Paolo Maddalena - Suberbonus: è da rivedere l’intera struttura della finanza creativa

19 Febbraio 2023 16:24 Paolo Maddalena

Con decreto legge n. 11, del 16 febbraio 2023, entrato in vigore il giorno successivo, il Governo Meloni ha bloccato con effetto immediato la “cessione” dei crediti edilizi e lo “sconto in fattura” in materia di Superbonus edilizio al 110%.

Il Governo si è infatti accorto che il sistema del Superbonus ha creato un buco, nel bilancio dello Stato, di oltre 110 miliardi di euro, 2000 euro a testa, compreso vecchi e lattanti.

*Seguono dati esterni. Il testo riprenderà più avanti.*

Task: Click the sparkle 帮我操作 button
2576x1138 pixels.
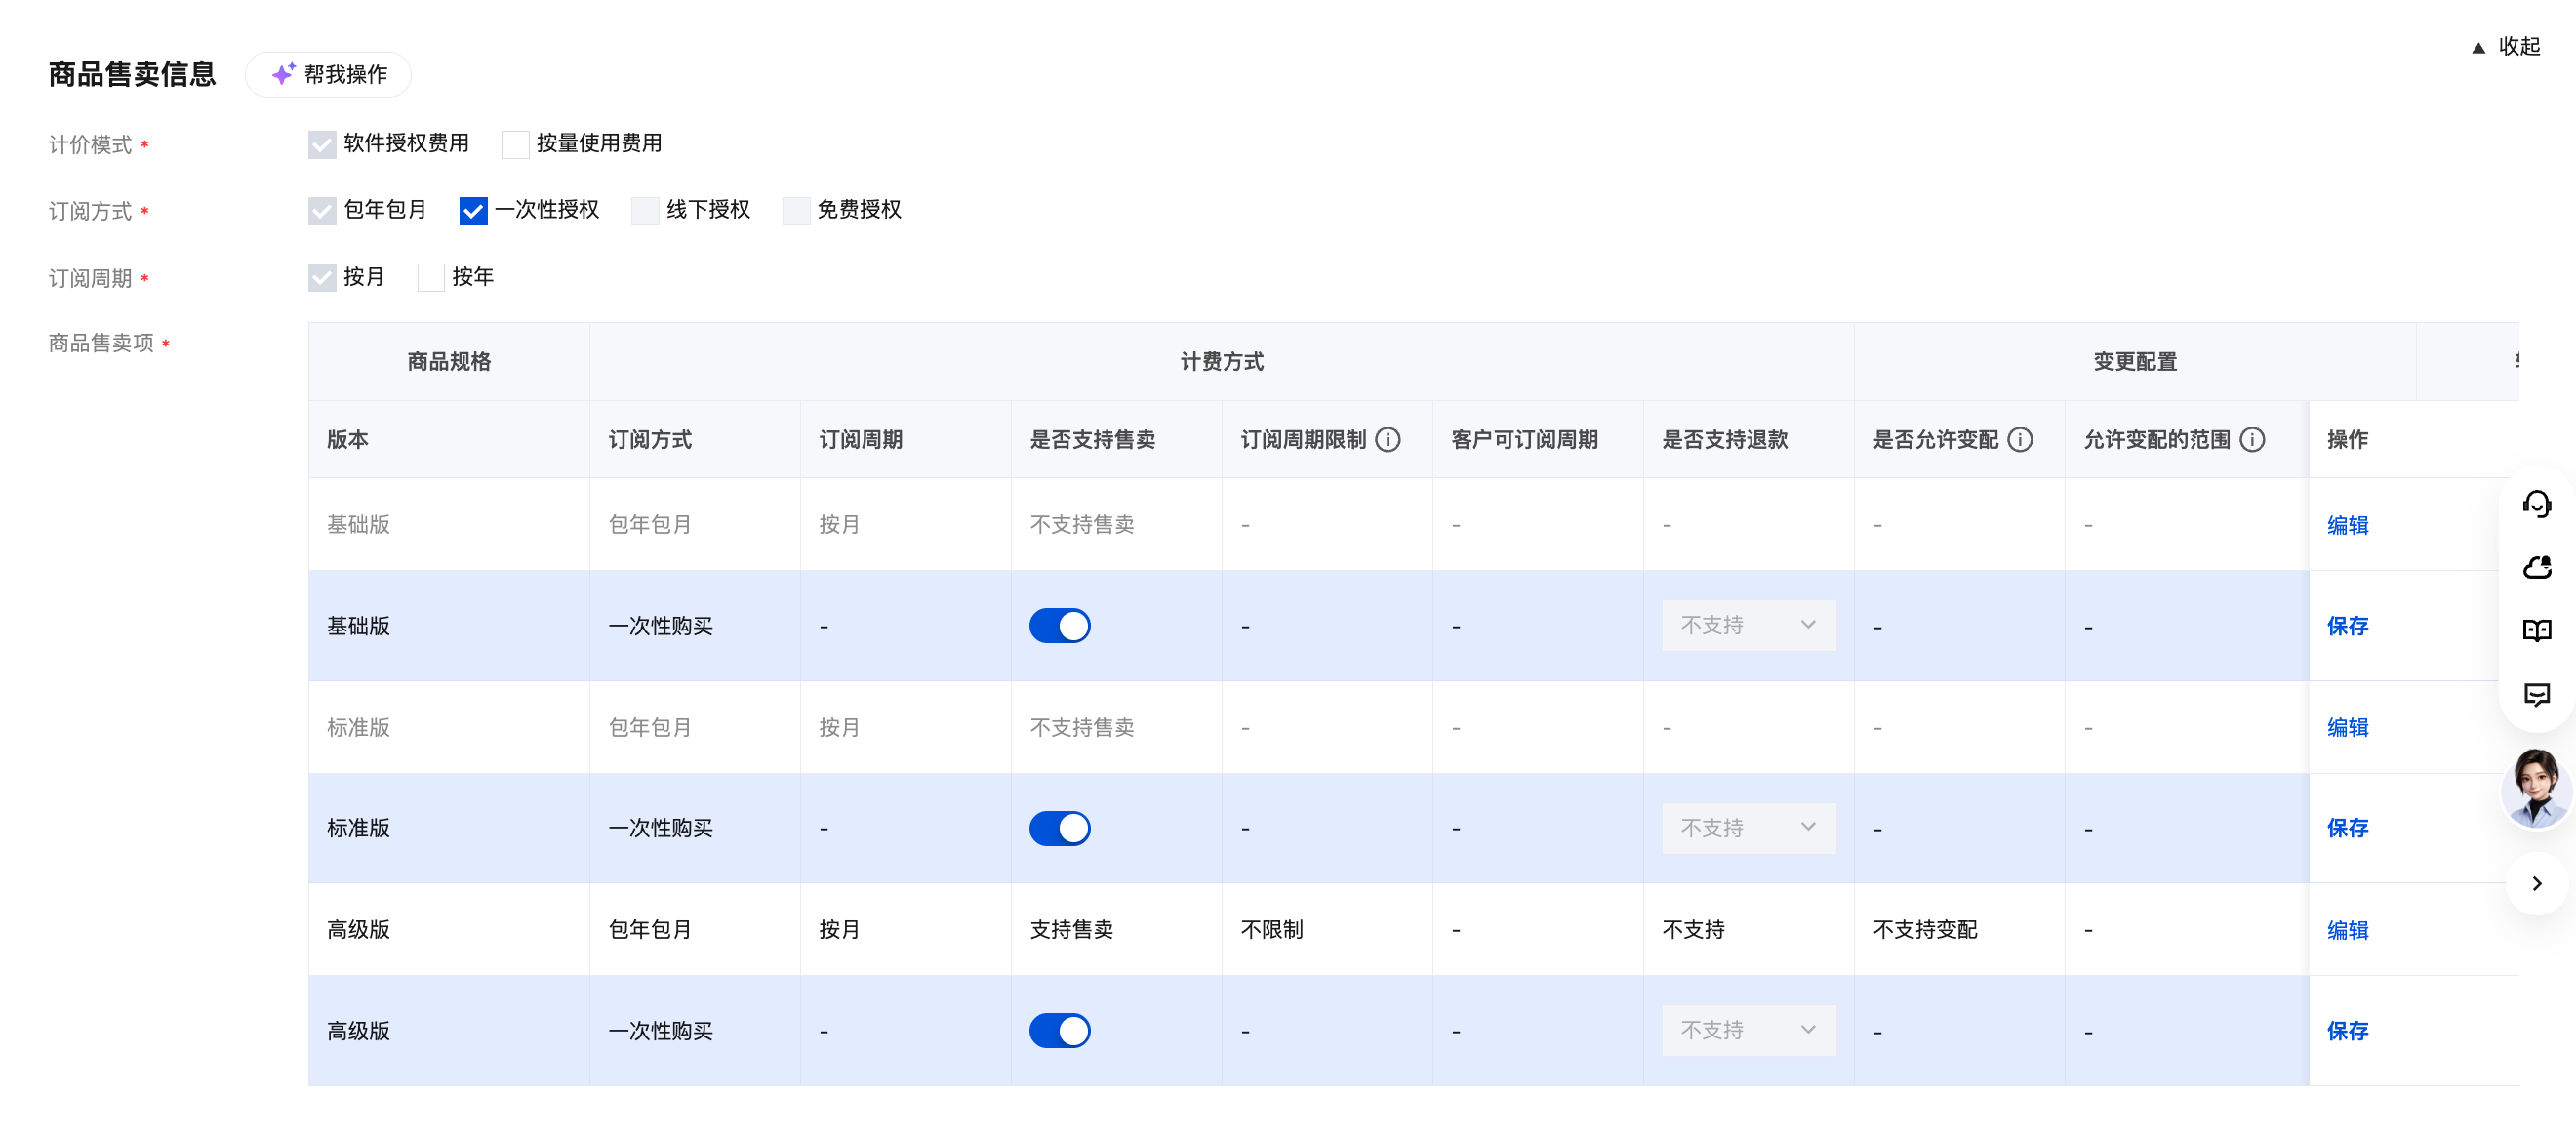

In base a tale decreto legge, resta in vigore il diritto di detrarre dalle dichiarazioni di imposta le spese per il restauro degli immobili a fini di recupero energetico, (detrazione definita “credito di imposta”) e oggetto del divieto è soltanto la “cessione” di detto credito, nonché dello “sconto in fattura”. Si sancisce, in particolare, un divieto secco per Comuni, Province e Regioni di acquistare crediti fiscali legati a lavori di ristrutturazione.

Si tratta, a mio avviso, di una conseguenza della assurda legge n. 130 del 1999, che ha creato la “cartolarizzazione dei diritti di credito”, con la quale, in pratica, si autorizzano le banche a emettere dei “titoli”, che in realtà hanno ad oggetto, non il “credito” in sé, ma l’altra faccia del credito e cioè i “debiti”, i quali in tal modo diventano commerciabili sul mercato generale. Una assurdità in plateale contrasto con la disciplina del codice civile sui titoli di credito, la quale impedisce assolutamente che i titoli di credito possano girare sul mercato come moneta contante (vedi artt. 2003, 2008 e 2022 c. c.). Il fatto è che, trattandosi in realtà, non di crediti di sicuro assolvimento, ma, come accennato, di “debiti”, il cui pagamento è “futuro e incerto”, si finisce per porre in circolazione, non un “bene giuridico”, il “credito”, ma solo la “speranza di un bene”, il “debito”.

Una operazione chiaramente ingannevole e sicuramente “tossica” per l’economia nazionale, quali sono, in genere, quei “prodotti della cosiddetta finanza creativa”, denominati “derivati”, che tali non sono, in quanto non hanno un sottostante reale dal quale derivino, e sono soltanto delle “scommesse” dall’esito incerto. Sarebbe molto opportuno che, per il bene della “Patria” e del “Popolo italiano”, la Meloni intervenisse radicalmente su questo tema. Ma la Meloni è una fervente “neoliberista” e, quindi, c’è poco da sperare.